Bombesin and Vasoactive Intestinal Polypeptide in the Developing Lung: Marked Changes in Acute Respiratory Distress Syndrome*

Abstract
The quantitative distribution of bombesin-and vasoactive intestinal polypeptide (VIP)-like immunoreactivities was determined by RIA and immunocytochemistry in regions of trachea, bronchus, and whole lung at various stages of human fetal development and in neonates, children, and adults. In addition, these two immunoreactivities were studied in infants that had died of the acute respiratory distress syndrome. The concentration of bombesin-like immunoreactivity in the whole respiratory tract steadily increased during gestation, reaching a plateau at birth. In the lung, the bombesin concentration remained almost unchanged during childhood, but decreased to one tenth in the adult. In neonates with the acute respiratory distress syndrome, there was a significantly lower bombesin content in all regions of the respiratory tract compared to either normal full-term infants or 24- to 28-week-old fetuses. Immunocytochemistry localized bombesin immunoreactivity within mucosal neuroendocrine cells present in the airway epithelium throughout the respiratory tract and particularly in the intrapulmonary airways.

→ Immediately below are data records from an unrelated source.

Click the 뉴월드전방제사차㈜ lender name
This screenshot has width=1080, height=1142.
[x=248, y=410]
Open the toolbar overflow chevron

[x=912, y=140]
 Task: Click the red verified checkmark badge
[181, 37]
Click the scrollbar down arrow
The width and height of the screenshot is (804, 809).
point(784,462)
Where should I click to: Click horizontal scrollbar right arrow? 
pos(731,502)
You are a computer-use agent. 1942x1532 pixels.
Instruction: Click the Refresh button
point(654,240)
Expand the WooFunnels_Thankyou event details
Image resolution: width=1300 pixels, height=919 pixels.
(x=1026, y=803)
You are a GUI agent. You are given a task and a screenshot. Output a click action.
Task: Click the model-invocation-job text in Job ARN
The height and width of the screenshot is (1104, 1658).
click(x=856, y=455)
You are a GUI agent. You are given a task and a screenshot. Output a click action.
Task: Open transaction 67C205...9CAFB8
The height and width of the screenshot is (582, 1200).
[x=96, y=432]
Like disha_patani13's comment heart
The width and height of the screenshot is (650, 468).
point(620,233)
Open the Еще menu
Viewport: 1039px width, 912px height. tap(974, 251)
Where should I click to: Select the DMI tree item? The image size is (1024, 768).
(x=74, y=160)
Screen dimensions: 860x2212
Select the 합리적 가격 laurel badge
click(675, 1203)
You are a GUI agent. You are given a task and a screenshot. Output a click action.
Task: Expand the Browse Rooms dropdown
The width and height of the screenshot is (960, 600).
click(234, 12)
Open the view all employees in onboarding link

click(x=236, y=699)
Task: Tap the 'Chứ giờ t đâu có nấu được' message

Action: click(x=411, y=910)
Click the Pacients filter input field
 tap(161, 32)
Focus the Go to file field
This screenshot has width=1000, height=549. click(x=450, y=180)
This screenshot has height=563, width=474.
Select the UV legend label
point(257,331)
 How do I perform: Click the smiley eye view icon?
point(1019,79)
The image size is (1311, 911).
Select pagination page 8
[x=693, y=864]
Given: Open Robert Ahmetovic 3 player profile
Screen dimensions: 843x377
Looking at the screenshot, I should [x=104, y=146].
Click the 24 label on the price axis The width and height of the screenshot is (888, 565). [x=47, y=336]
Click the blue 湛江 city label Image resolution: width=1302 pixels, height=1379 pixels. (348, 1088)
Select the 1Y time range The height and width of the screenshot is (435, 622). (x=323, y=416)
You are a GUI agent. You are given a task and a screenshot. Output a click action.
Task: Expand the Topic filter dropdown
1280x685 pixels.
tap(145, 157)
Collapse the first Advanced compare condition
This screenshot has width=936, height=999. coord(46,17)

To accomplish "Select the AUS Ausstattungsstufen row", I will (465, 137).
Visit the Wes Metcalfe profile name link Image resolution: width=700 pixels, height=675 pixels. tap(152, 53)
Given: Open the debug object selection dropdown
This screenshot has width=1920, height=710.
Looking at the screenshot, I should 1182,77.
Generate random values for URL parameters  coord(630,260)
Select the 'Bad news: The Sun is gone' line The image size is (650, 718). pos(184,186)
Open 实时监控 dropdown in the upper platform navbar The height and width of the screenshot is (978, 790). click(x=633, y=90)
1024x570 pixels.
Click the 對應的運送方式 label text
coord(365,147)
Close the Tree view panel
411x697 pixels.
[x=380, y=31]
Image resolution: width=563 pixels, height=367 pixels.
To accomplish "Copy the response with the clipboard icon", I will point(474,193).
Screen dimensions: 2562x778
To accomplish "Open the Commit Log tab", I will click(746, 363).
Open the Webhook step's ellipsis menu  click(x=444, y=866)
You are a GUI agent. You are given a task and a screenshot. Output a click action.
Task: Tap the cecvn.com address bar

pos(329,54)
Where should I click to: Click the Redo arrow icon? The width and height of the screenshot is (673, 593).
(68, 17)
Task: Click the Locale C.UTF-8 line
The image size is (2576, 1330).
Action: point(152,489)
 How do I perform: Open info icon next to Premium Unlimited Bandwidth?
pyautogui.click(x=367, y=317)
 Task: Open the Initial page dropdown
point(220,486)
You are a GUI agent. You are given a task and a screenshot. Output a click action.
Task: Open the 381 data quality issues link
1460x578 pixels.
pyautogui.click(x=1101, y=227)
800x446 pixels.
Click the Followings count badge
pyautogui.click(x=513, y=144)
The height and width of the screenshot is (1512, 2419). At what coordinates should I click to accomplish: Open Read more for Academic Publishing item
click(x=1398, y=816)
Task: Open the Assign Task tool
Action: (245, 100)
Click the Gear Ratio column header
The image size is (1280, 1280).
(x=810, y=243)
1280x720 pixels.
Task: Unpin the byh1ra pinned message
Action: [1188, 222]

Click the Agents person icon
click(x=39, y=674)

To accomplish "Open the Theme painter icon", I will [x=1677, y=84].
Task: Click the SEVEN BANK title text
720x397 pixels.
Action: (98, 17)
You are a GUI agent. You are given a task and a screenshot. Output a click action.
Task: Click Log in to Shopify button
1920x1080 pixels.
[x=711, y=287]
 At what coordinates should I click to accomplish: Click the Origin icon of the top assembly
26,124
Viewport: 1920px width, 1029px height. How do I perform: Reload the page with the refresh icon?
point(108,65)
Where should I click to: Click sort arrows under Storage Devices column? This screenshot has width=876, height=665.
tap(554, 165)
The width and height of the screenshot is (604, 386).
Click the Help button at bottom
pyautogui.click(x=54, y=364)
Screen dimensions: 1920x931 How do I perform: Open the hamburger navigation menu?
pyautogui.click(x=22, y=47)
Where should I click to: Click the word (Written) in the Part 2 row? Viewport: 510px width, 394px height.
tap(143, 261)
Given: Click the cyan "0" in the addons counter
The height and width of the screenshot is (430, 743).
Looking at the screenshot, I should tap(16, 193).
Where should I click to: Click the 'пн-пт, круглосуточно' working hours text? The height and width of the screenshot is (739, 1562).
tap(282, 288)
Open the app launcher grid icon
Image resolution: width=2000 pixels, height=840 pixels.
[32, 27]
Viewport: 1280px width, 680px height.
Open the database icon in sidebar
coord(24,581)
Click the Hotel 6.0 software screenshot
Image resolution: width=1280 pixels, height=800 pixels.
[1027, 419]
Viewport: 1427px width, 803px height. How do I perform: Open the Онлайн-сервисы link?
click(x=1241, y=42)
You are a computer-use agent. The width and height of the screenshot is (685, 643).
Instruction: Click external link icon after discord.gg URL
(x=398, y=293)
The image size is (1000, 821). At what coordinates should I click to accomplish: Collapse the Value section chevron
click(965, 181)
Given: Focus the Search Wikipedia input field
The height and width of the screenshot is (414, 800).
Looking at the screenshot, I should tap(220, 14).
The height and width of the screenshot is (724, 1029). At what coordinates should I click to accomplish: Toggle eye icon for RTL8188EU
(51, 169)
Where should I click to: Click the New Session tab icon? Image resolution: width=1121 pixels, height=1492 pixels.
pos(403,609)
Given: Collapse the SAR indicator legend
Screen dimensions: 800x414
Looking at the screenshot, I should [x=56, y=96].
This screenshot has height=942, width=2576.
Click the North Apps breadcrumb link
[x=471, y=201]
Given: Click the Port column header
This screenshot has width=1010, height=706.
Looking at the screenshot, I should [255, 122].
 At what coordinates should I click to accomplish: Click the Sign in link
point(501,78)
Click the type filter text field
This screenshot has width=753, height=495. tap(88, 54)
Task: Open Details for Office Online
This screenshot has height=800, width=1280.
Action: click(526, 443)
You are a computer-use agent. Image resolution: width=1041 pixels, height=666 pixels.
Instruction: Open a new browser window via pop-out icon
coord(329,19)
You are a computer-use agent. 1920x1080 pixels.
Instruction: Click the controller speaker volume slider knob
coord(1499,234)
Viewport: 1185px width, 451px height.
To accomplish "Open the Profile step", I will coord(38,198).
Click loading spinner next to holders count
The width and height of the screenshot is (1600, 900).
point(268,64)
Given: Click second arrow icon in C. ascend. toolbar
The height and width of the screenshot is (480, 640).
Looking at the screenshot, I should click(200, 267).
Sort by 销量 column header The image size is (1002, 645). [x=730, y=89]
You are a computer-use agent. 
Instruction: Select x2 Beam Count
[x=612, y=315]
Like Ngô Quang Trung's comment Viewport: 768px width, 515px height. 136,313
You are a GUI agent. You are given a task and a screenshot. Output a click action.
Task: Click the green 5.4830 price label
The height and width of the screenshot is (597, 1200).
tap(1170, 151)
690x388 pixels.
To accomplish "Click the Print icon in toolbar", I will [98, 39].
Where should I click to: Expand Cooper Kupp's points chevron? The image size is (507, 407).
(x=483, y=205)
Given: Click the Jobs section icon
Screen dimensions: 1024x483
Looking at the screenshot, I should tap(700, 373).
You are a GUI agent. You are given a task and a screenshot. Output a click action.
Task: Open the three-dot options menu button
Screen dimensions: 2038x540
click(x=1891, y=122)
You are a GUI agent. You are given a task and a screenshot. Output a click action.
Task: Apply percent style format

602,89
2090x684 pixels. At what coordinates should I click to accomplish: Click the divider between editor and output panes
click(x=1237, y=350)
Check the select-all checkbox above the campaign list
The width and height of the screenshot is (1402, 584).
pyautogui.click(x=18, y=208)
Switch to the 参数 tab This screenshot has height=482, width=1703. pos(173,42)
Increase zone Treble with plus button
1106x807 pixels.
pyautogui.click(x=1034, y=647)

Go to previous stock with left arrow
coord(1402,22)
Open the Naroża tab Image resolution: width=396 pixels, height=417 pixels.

The number of cells increased throughout gestation, reflecting the pattern found by RIA, and were greatly decreased in acute respiratory distress syndrome patients. VIP concentrations were much lower than those of bombesin and did not change significantly with gestational age. In contrast to bombesin, VIP was mainly concentrated in the upper respiratory tract. In infants with the respiratory distress syndrome, the VIP content was not different from normal. These results are compatible with the possibility that bombesin-like peptides may have a role in the normal development of the human lung.